Mattole Salmon Group (MSG) $4,992
Cereus Fund granted support this year for the MSG's Chinook salmon rescue project that diverts juvenile salmon from summer-heated lethal estuary conditions into protected rearing tanks to be released when they are old enough and the river is cool enough for their survival. Up to 6,000 juvenile Mattole River Chinook will be protected in 2006. MSG turned to Cereus for assistance in the wake of state-wide funding cuts by the California Department of Fish and Game, which had previously funded the project.

North Coast Earth First! (NCEF!) $5,000
Humboldt County forest-protection activists continue to actively oppose Pacific Lumber's timber harvest plans in their remaining old-growth forests at the point of extraction. Cereus Fund is providing support for the group's media outreach efforts, which bring attention to the continued logging. Funding is also provided for telephone and legal support for jailed activists.

Restoration Leadership Project $5,000
Cereus Fund provides critically needed funding for this project that seeks to unify stakeholder groups to define and create projects addressing the environmental impacts of past and current land and resource use. Cereus Fund pays the costs of travel, conferences, and the creation and maintenance of photographic images, audio and videotapes, and transcripts of agency hearings. See Richard Gienger's front-page article in this issue of Branching Out, along with his regular "Digging In" column, for more insight into his Restoration Leadership Project.

Salmon Forever (SAFO) $5,000
Cereus Fund has continuously supported Salmon Forever's Sediment Laboratory and field monitoring stations since 1999. The Lab has been essential to the group's efforts to document sediment loads and chronic turbidity in Humboldt Bay watersheds, two of which are among the last five streams in California supporting viable populations of endangered Coho salmon. Chronic turbidity and sediment accumulation in these stream channels are directly correlated to local salmon declines and increasing flood damage. The data collected by Salmon Forever has been instrumental in exposing Pacific Lumber's own unreliable data, and in giving the North Coast Regional Water Quality Control Board (WQ) ammunition to require increased protections for these watersheds. Salmon Forever's monitoring stations cost approximately $1,500 each year to operate, and WQ has declared their data to be "robust." In contrast, PL's costs exceed $50,000 per year for comparable stations, whose data WQ characterizes as "unreliable."

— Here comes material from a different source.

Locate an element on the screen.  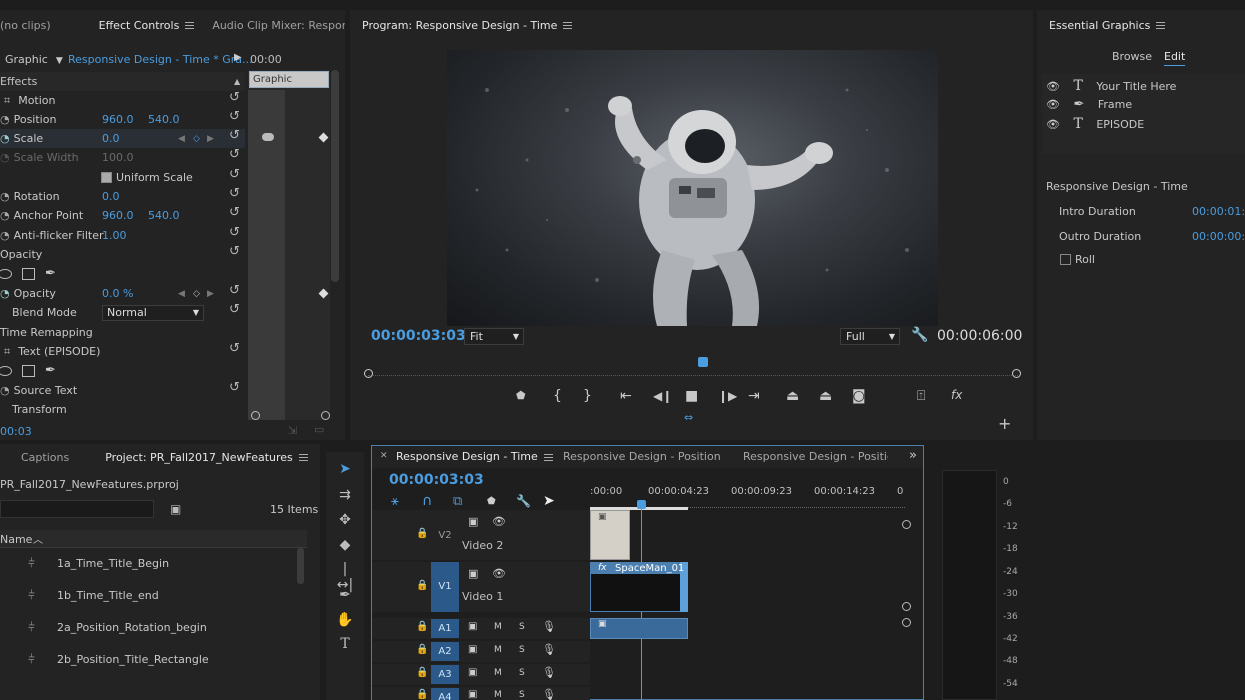
timeline-timecode: 00:00:03:03 is located at coordinates (436, 480).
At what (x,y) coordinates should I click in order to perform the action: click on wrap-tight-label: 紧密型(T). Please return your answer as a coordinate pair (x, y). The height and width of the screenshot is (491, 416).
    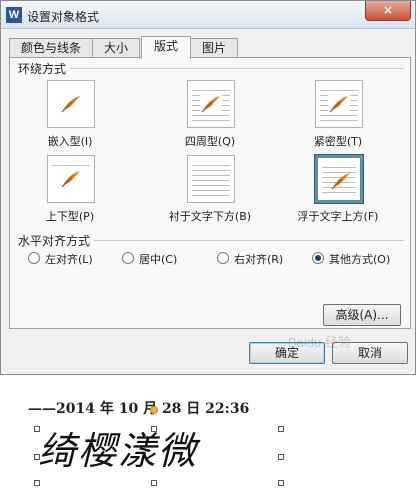
    Looking at the image, I should click on (338, 142).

Salmon Protection and Watershed Network (SPAWN) $5,000
SPAWN is a community-based organization located in the Lagunitas Creek watershed of west Marin working to address creek impacts and restore threatened Coho salmon and steelhead trout. Cereus Fund granted support for SPAWN to establish a learning center for public education efforts on their newly acquired 2-acre property that contains more than 200 redwood trees and a section of San Geronimo Creek. This site is located on the primary conduit between Samuel P. Taylor State Park and the Point Reyes National Seashore, where more than 2.5 million visitors travel each year.

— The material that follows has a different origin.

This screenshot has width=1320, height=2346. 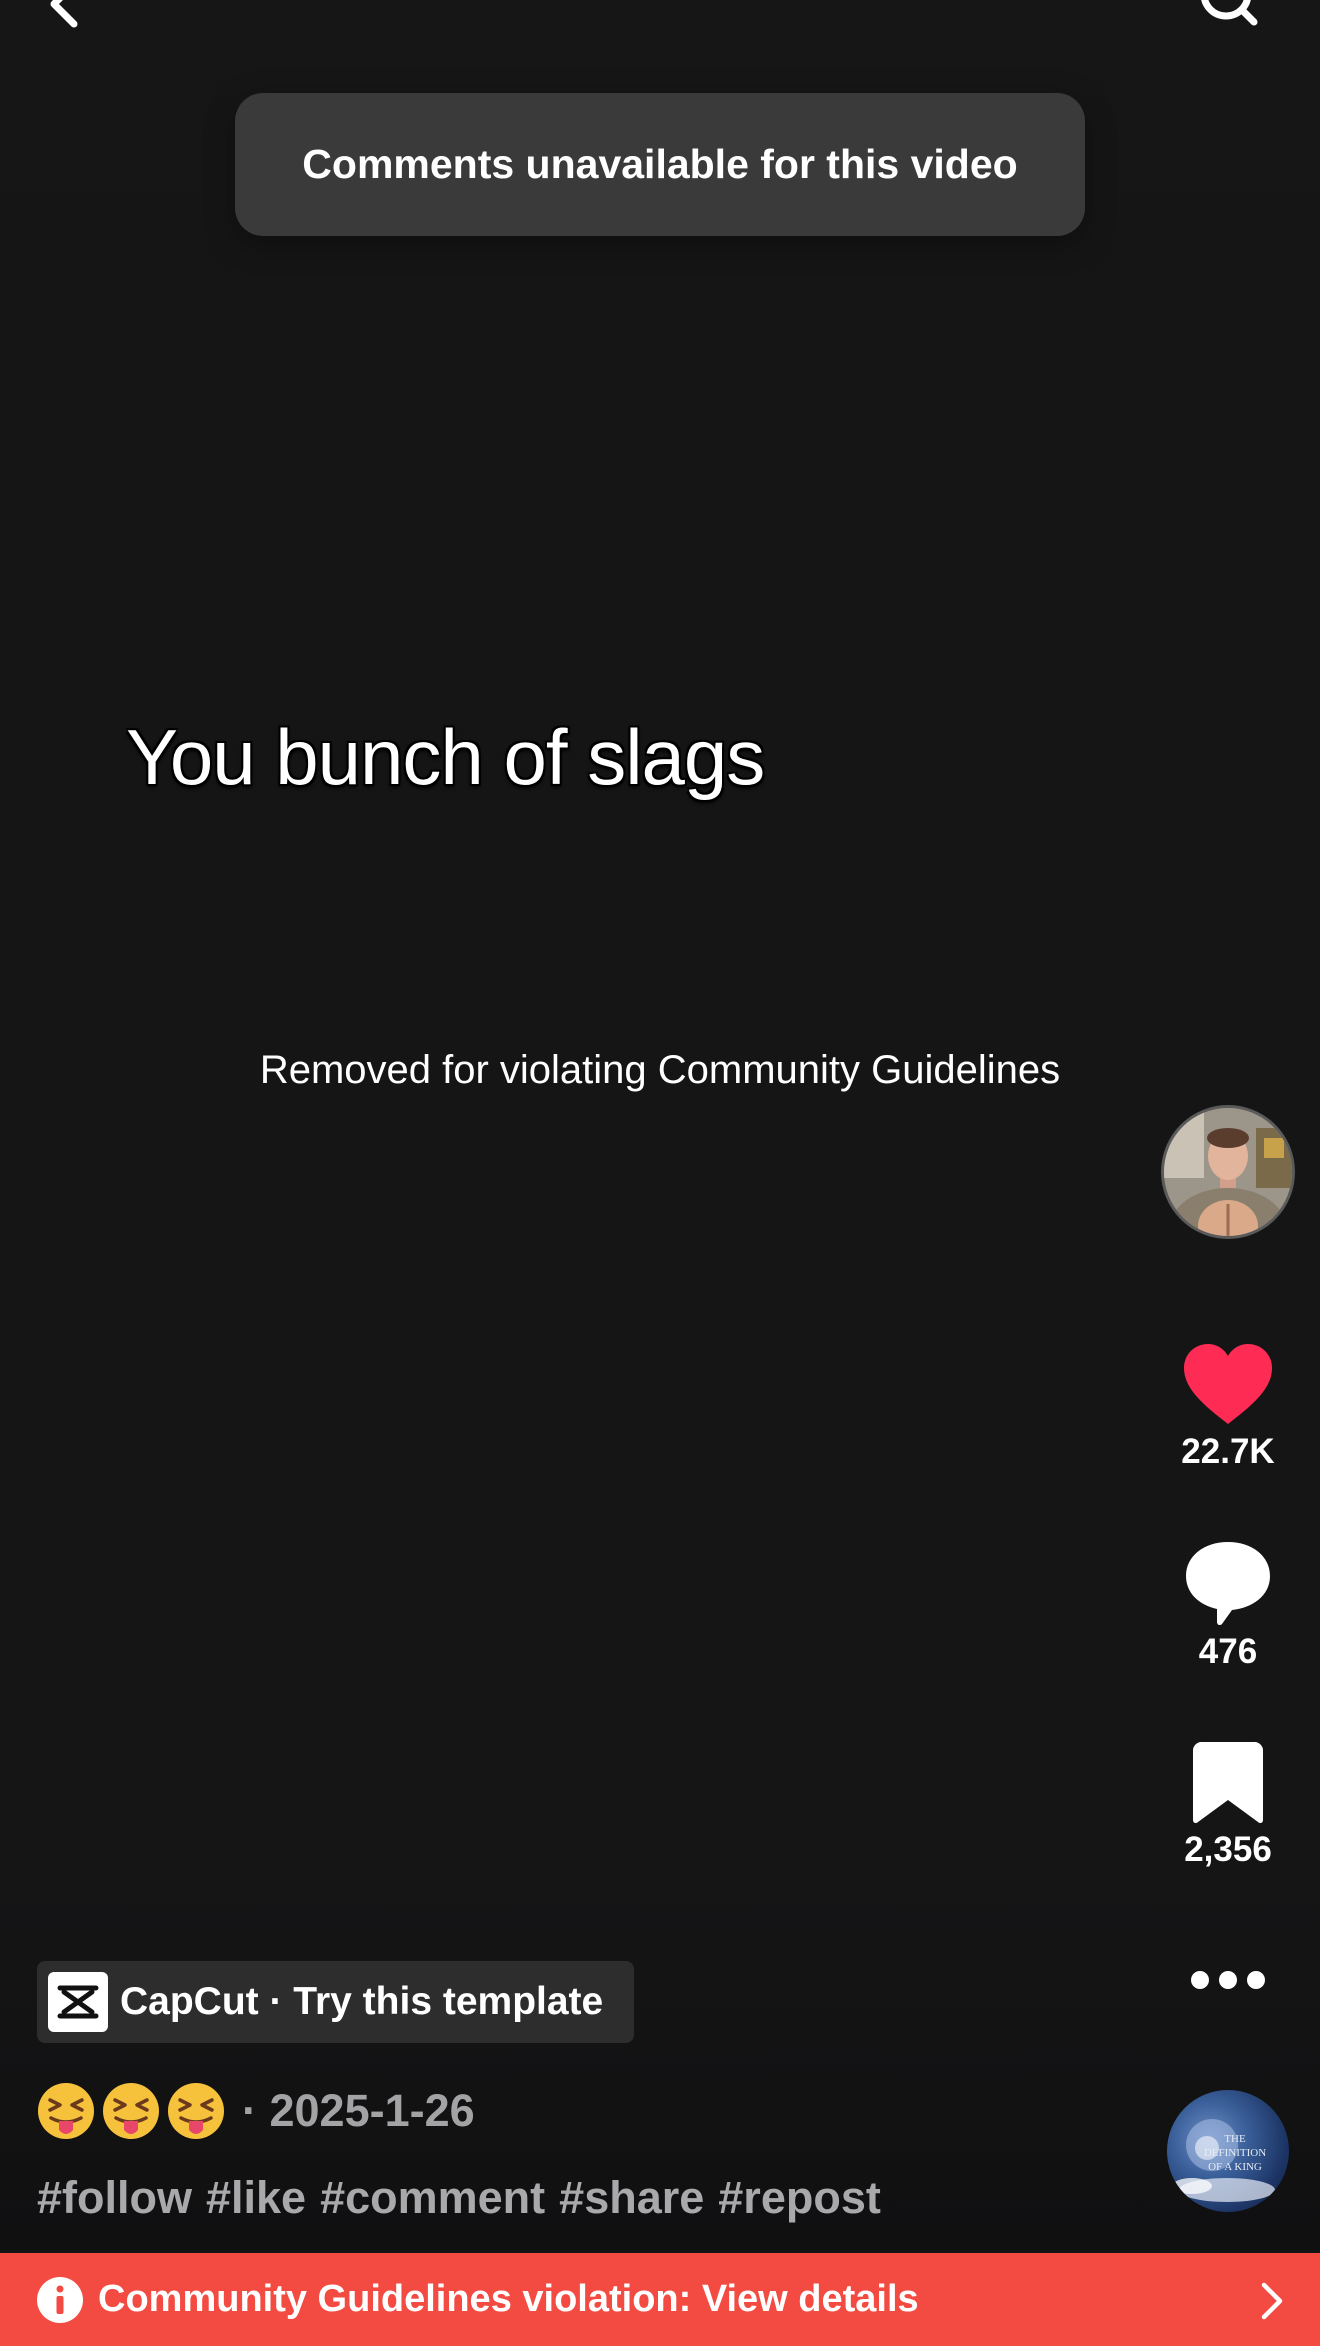 I want to click on hashtag-repost: #repost, so click(x=800, y=2198).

Salmonid Restoration Federation (SRF) $2,000
Cereus Fund granted support for SRF's Advocacy Program to educate restorationists, develop campaigns, and build coalitions to effectively advocate for increased restoration dollars, protection of habitat, and recovery of imperiled salmonids. SRF recognizes that restoration alone will not save California's once-magnificent runs of wild salmon and steelhead. Critical elements for recovery include advocating for protection of instream flows, protection of wild stocks of salmon, and acquiring key habitat.